Sono gli anni dell’affermazione sulla scena romana, in forte dialettica con gruppi e tendenze variamente intrecciati ad ipotesi nazionali e internazionali. È necessario citare la Roma di quel decennio al fine di contestualizzare meglio certe scelte operative, ma anche per riflettere sull’accidentata fortuna dell’esperienza che Frascà (Roma, 1931) condivise con altri giovani compagni di strada (con Giuseppe Uncini e Nicola Carrino animò il Gruppo 1, via romana alle ricerche gestaltiche). Il contesto è determinante ad esempio per comprendere il film Kappa, realizzato nel 1965 e proiettato in pubblico nel 1967 (lo si può vedere in galleria).

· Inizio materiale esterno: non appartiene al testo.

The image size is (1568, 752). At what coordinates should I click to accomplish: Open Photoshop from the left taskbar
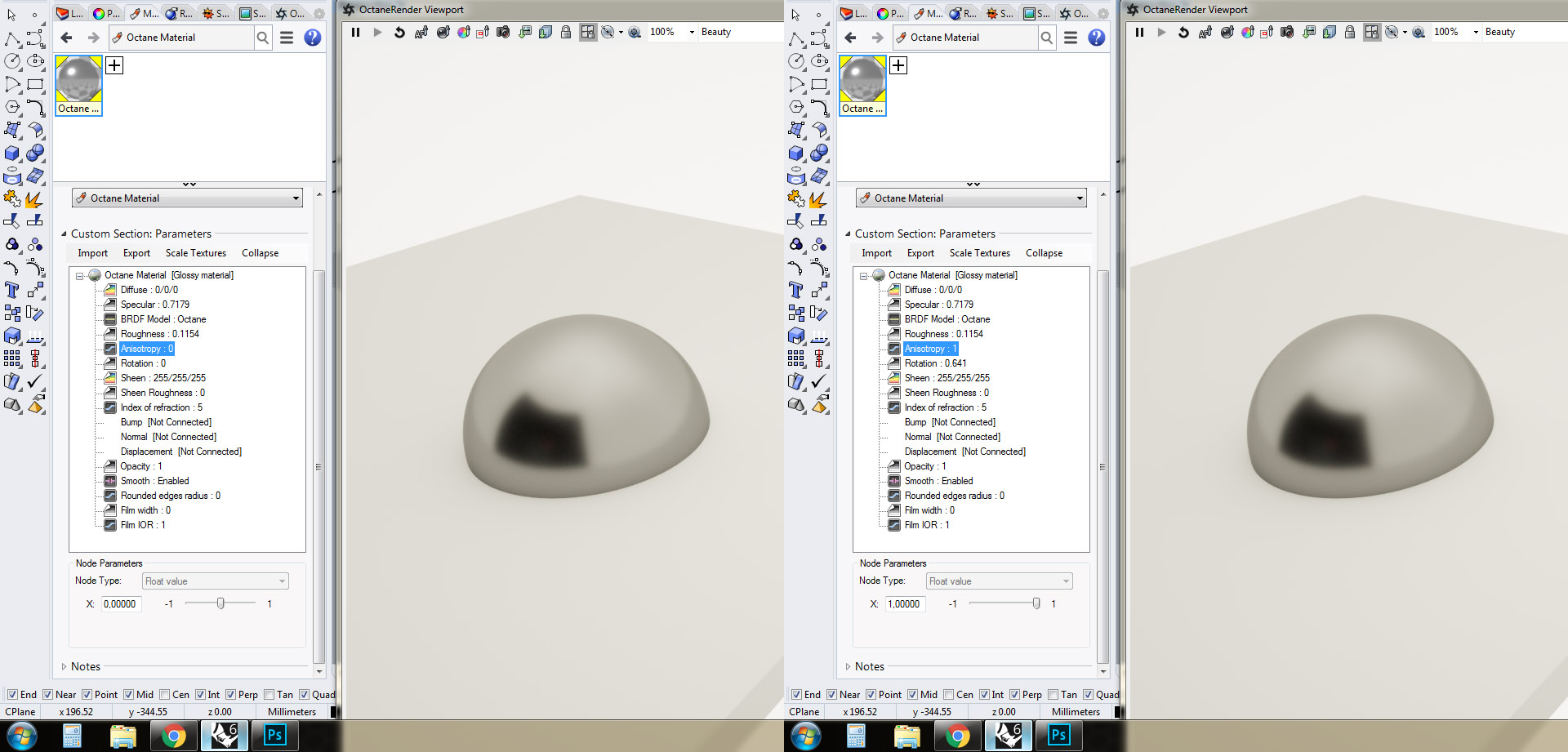tap(274, 735)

Vi collaborarono Roberto Capanna e Alberto Grifi, che avrebbero aderito, di lì a poco, alla Cooperativa del Cinema Indipendente Italiano, una reazione vitalissima, e dai tratti fortemente originali, al New American Cinema. Momento magico, durante il quale la pellicola e lo schermo tollerarono le tensioni imposte loro da schiere di pittori insoddisfatti. Frascà montò immagini e suoni in un unicum fluido, nel quale la presenza più volte denunciata dell’autore (come memoria, teorie, mano) rende più scoperto il problema di linguaggio, il medesimo per il film e per i quadri. Non si trattò di un contatto rigeneratore ed effimero con un mezzo nuovo, dal momento che Frascà a quella data aveva già lavorato sul set de L’eclisse ed era un professionista del cinema “ufficiale”; sembra tuttavia possibile pensare a Kappa come a un’esternalizzazione di questioni che riguardavano in primo luogo la superficie pittorica. Il Gruppo 1 e in particolare Frascà, pur condividendo le prime ipotesi dell’arte cinetica, programmatica e visuale (quella che trionfò a San Marino nel 1963 e che venne allora raccolta sotto l’etichetta di neo-concretismo), tentava di risolvere il problema della percezione, ossia del rapporto tra le leggi degli organi di senso e tutto ciò che le direziona a livello psichico, in un quadrato e nel quadro, possibilmente per mezzo del colore. Con in mente Cézanne.
Così negli Strutturali il nodo centrale era individuato nel rapporto tra la cromia delle cose naturali e quella delle cose create dall’uomo, dall’origine e dai significati incerti. Ma l’ambiguità diveniva troppo forte, quel nucleo psichico individuale non si accontentava più dell’evocazione sulla tela dell’ineffabile istante che crea la percezione. Da qui forse l’esigenza di una terza dimensione e dell’archetipo, bisogno che porterà agli Strutturali Varianti e, all’inizio degli annu Settanta, alla forma del Rebis, tanto cara a Frascà. Il passaggio qui brevemente riassunto meriterebbe forse maggiore attenzione, ai fini di un’articolazione più ricca dell’arte -non solo italiana- di quel delicato momento.